▶ _WORK REQUIRED_: What the task requires is an exact printout of the listing below, pictures excluded.

INPUT: Begin

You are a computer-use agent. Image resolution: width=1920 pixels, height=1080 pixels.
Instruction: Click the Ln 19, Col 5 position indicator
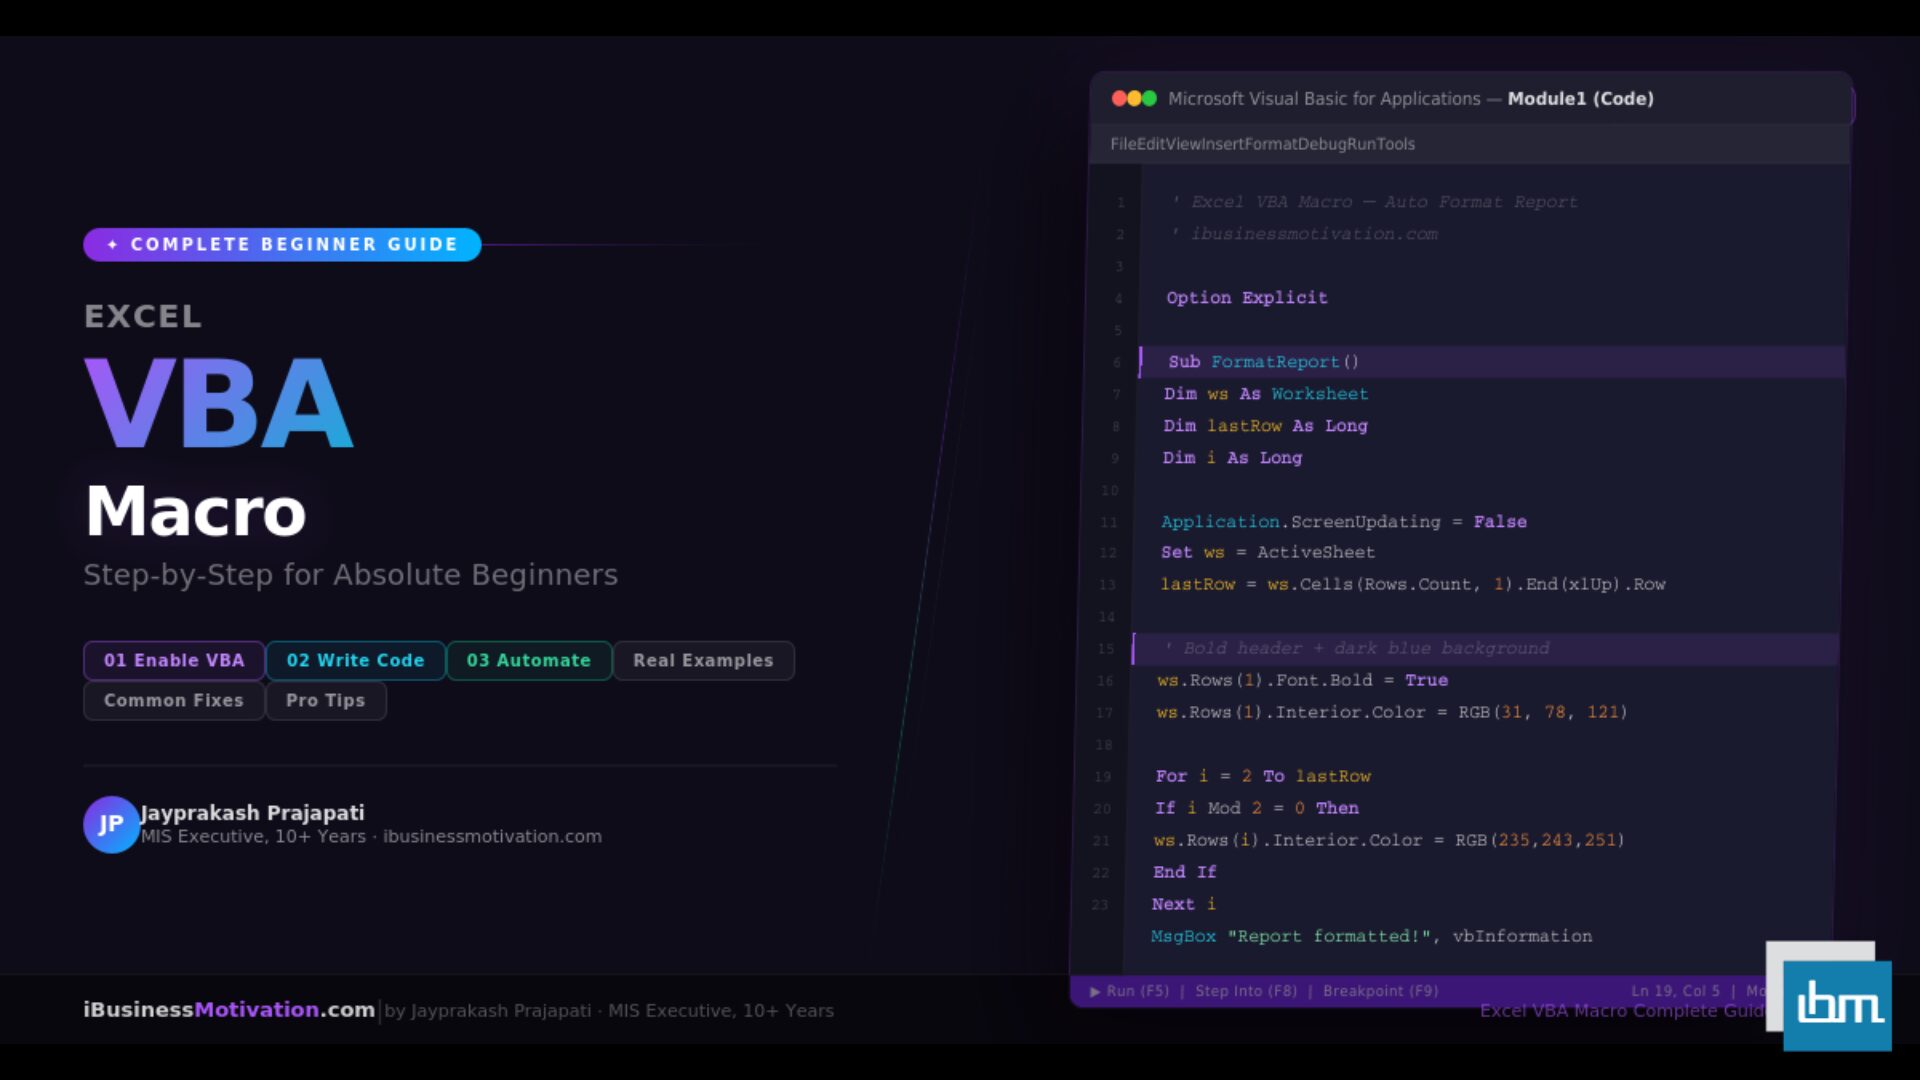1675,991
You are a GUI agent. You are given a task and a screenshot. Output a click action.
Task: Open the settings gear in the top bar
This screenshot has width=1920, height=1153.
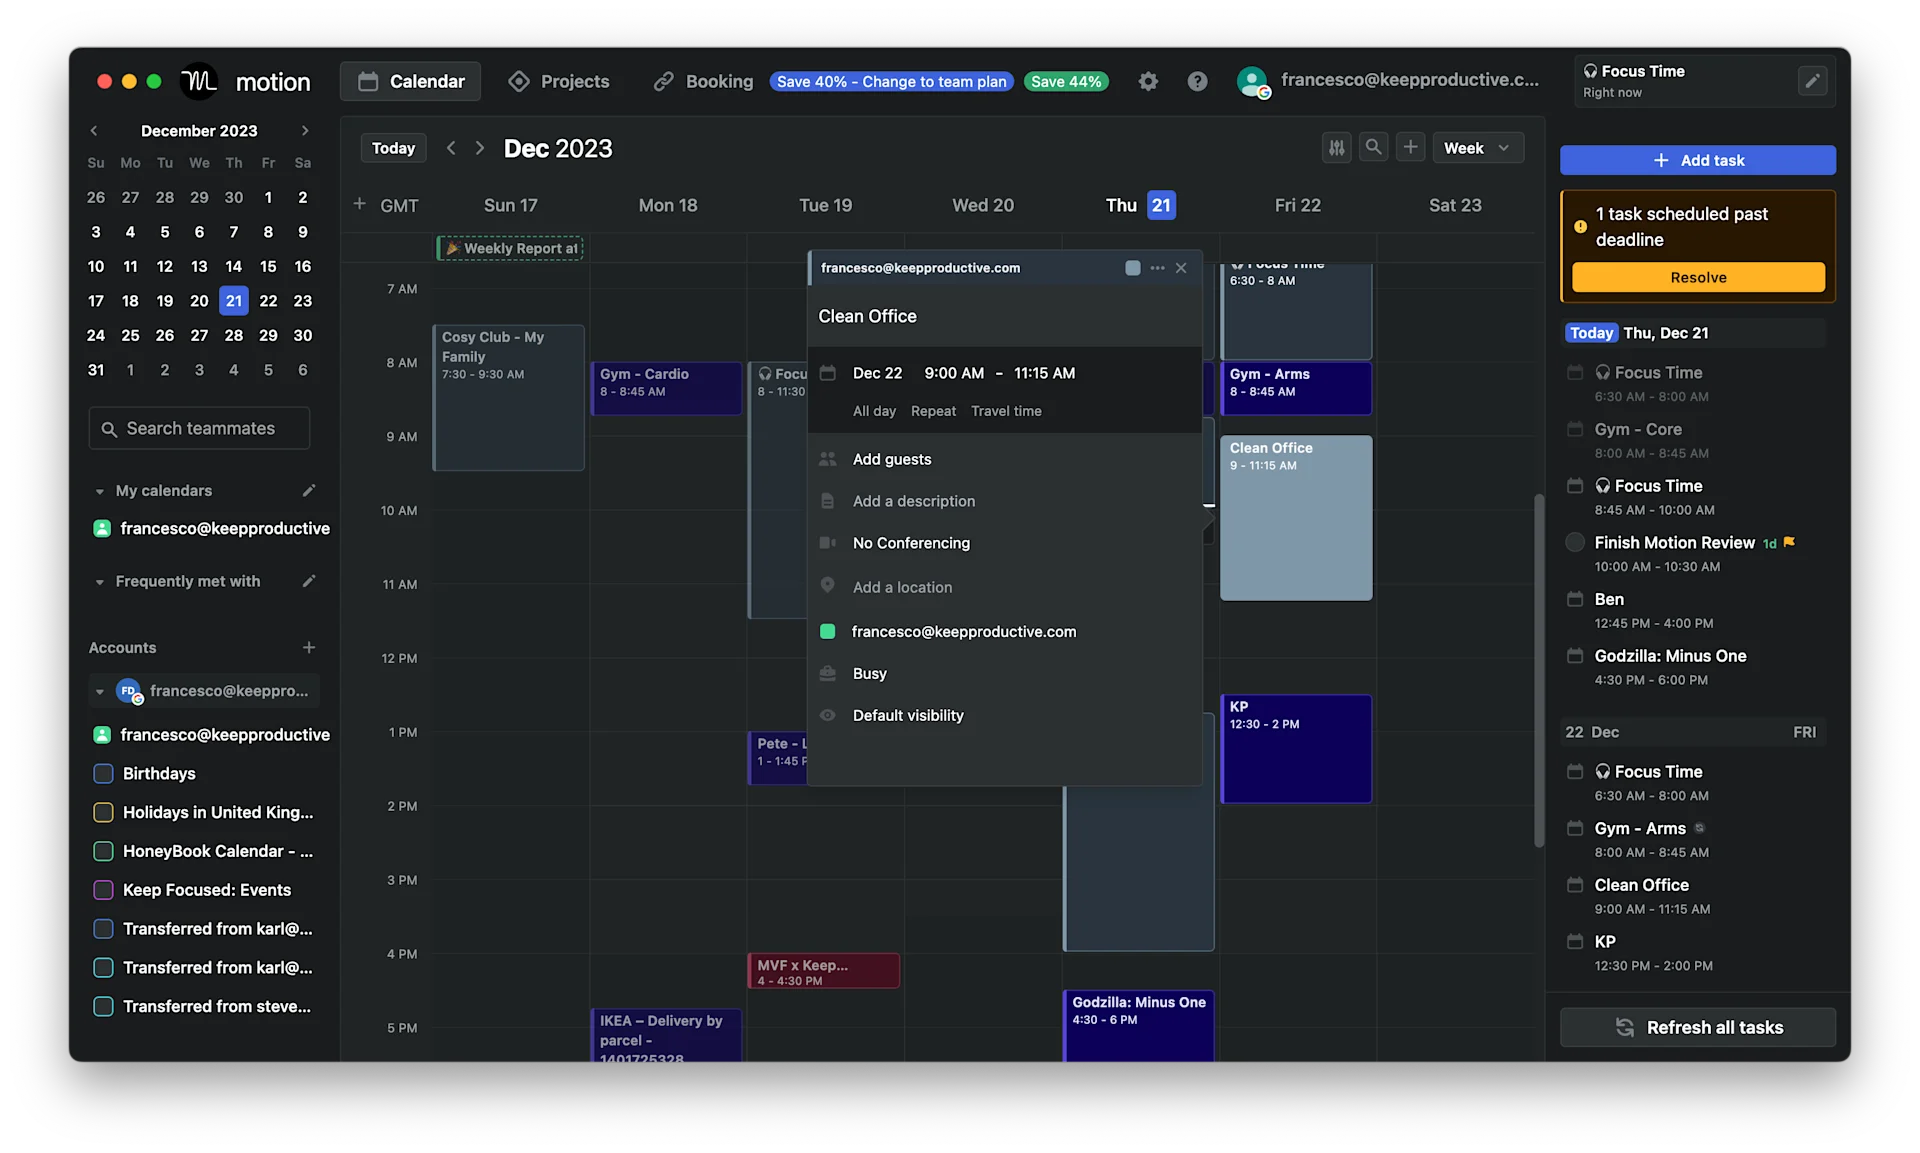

INPUT: End

▶ _TASK RESPONSE_:
You are a computer-use agent. Image resolution: width=1920 pixels, height=1080 pixels.
Instruction: Click the Ln 19, Col 5 position indicator
1675,991
You are a GUI agent. You are given a task and a screenshot. Output a click action.
Task: Open the settings gear in the top bar
This screenshot has width=1920, height=1153.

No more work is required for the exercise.